Marcos sostenía mi mano amistosamente y yo observaba a Barbara y a Emilio. Emilio trataba de persuadir a ésta de que se quedara una noche más y que se acostara con él.
Barbara decía que volvería a verlo la semana siguiente. Sabía de qué hablaban porque la conversación se había iniciado en el autobús, mientras regresábamos del parque. Ella reía y desistía moviendo la cabeza.
El calor del día me abrumaba. En la plaza de ladrillo, dos palomas se cortejaban. El macho rodeaba a la hembra, arrullándola e hinchando el plumaje del cuello para que atrapara la luz. La hembra buscaba migajas de pan, indiferente a su reclamo.
Dos pequeñuelos, un varón con vaqueros y camisa azul y una niña con vestido desteñido se acercaron con un ramito de flores. Marcos me compró una y la sujeté detrás de la oreja. La niña sonrió: tenía los dientes sucios y el cabello necesitaba un peine. La palmeé en el hombro, como se palmea a un gatito o a un cachorro, y le di una moneda.

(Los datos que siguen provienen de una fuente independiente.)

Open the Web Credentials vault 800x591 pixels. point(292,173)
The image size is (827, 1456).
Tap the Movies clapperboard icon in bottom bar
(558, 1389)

—¿Vendrás el próximo fin de semana? —me preguntó Marcos.
—Seguro —dije—. Creo que sí.
Me estrechó la mano ligeramente.
—A veces —comentó— parece como si estuvieras a gran distancia de aquí. ¿Qué te ocurre en esos momentos?
—Pienso. Nada más. No sabría explicarlo.
Estudió mi rostro y luego se encogió de hombros.
—Sea lo que fuere, no hay problema. Estás en Mérida con nosotros. —Volvió a estrechar mi mano—. Qué bien. Seremos buenos amigos.
Al otro lado del camino, los intentos de Emilio por persuadir a Barbara habían sido interrumpidos por los niños de las flores. Emilio trataba de ahuyentarlos y de proseguir su conversación con Barbara pero el niño no hacía más que sonreír y aparecer nuevamente con las flores. Qué pillos, no paraban de sonreír y de ofrecer las flores, viendo cómo reía Barbara. Finalmente Emilio levantó las manos con impaciencia, compró una flor al varón y sobornó a la pequeña con una moneda.
—No estés tan triste —dijo Marcos—. Volverás en una semana. Una semana pasa volando. —Movió la mano por el aire.
Barbara caminaba hacia mí, haciendo girar una flor blanca entre el pulgar y el índice.
Emilio, derrotado, pero sin perder las esperanzas, andaba a su lado. Barbara y yo partimos en un automóvil perfumado de flores marchitas.